Philadelphia folk-soul troubadour Amos Lee has released two previous CDs that featured spare instrumentation; often just acoustic guitar, standup bass and drums. On 2006's "Supply and Demand," the focal point throughout is his powerful vocals and well-crafted tunes which blend inner-city themes, folk rock, gospel and heartfelt soul. At a time when emo singers put out million-sellers, "American Idol" pretenders ink major label deals, and John Mayer rides in a Rolls-Royce, Lee is a throwback to the day when a guy with a good voice, a guitar and some good songs had a chance to make a ripple in the music business.
"Last Days at the Lodge" may be the album that helps Lee make a bigger ripple. This time out, there is a full band behind him on most of the songs, with good production (Don Was) and some old pros in the studio including Doyle Bramhall Jr. on guitar, Spooner Oldham on keyboards, and others. This lineup makes a real impact on the opener (a likely single), "Listen." This is an uncharacteristically churning protest tune featuring some of the spiritual lyric references that make an appearance elsewhere, a sign not of religious preoccupation but of the influence of gospel in his sound:
Listen to them churchbells ringin, listen
Listen, you can hear them hounds callin off in the distance
Listen, you can the hear the engines stalling, you can hear the angels falling
"Won't Let You Go" follows, and is an abrupt return to the mellower sound that is more typical of the rest of the album, brown-eyed soul tastefully played without big production. Here, Lee channels Al Green by gearing up to a falsetto bridge on the chorus. This works and though it sounds like a different singer (and band) than on "Listen," it shows that Lee is willing to take some risks to show his vocal and emotional range. "Baby I Want You" follows, a simple, catchy three-minute confection that might have you racking your mind (and your music collection) trying to find the R&B song he copped the melody from. This song, a good candidate for a single, sounds like Lionel Ritchie when he was rolling out the hits full of hooks, with a better vocal.
Lee is back to playing hardball on "Truth" and "Street Corner Preacher"; the first a bluesy threat-down, the next a funky story about an ex-con working the streets of Philly featuring good lyrical wordplay, a sort of ghetto version of Dylan's "Subterranean Homesick Blues":
He got two years off for good behavior
Back in the neighborhood workin for the savior
"What's Been Going On" and "It Started to Rain" are similar breakup ballads that both recall the influence of Bill Withers. While benefitting from background vocals and additional bottom in the arrangements t,hey are not as strong as the other soft songs on the disc, like "Kid," a catchy message about growing up the hard way in the inner city, with some autobiographical perspective. Over a quiet guitar-picking intro, Lee sings:
Been kicked around so long you're getting used to how it feels
The taste of blood that's in your mouth 'til somehow it always heals ...

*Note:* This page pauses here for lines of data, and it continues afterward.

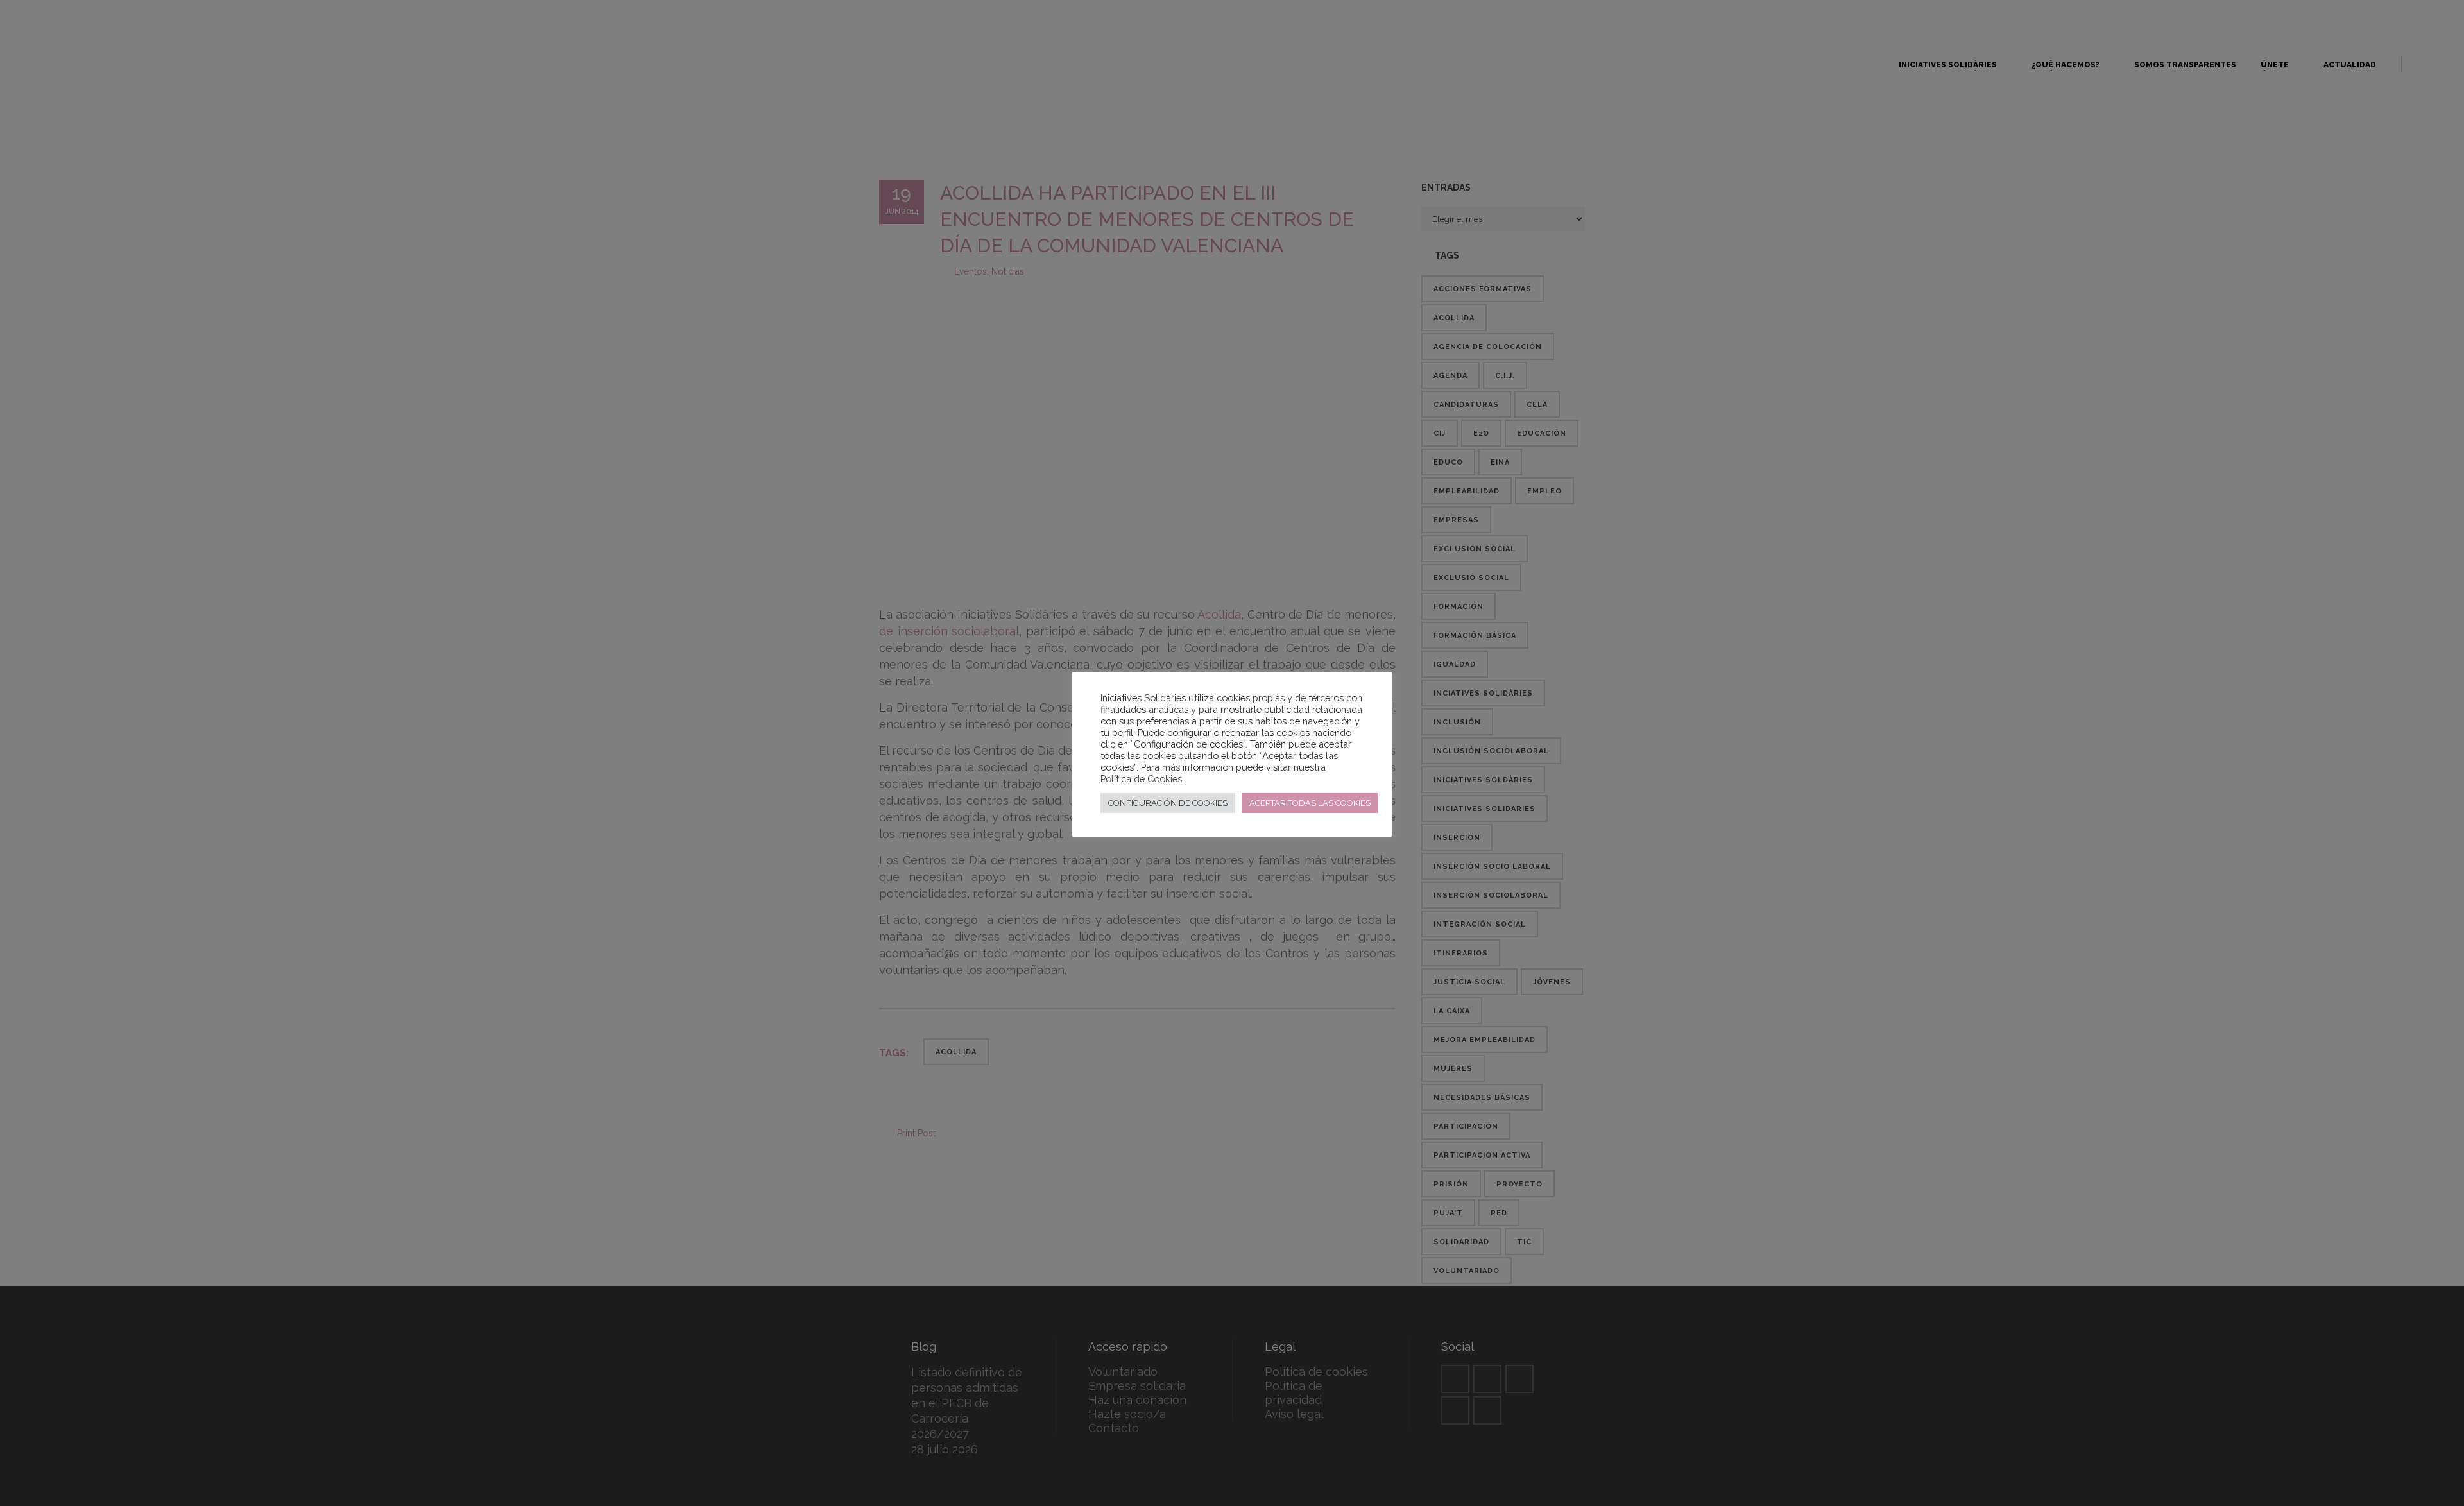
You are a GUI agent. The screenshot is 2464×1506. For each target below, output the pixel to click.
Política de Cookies (1141, 778)
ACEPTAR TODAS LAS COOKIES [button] (1310, 803)
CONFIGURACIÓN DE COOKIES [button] (1168, 803)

I know how hard it is to keep your head up, kid
The social commentary on the song "Jails and Bombs" is incongruous to its lighter-than-air arrangement and Al Green/Curtis Mayfield soaring falsetto vocal. It's easy to agree with the sentiments, but Amos Lee is not going to be the next Marvin Gaye. "Ease Back" just doesn't work; banjos and steel guitars don't fit Lee's style, and his voice is off-target here in an ill-advised attempt at crossover pop. He closes out with a soft folk song, "Better Days," a nice blend of social observation which also gives him one last chance to display his excellent pipes.
"Last Days at the Lodge" is one of those vocal albums that doesn't follow trends, but succeeds on its own merits. Amos Lee is not a household name, but this album is a unique, interesting, and impressive performance by an artist who is poised to break through to a bigger audience.
Review by Frank Kocher, a longtime San Diego resident, musician, music collector and frequent contributor to The San Diego Troubadour.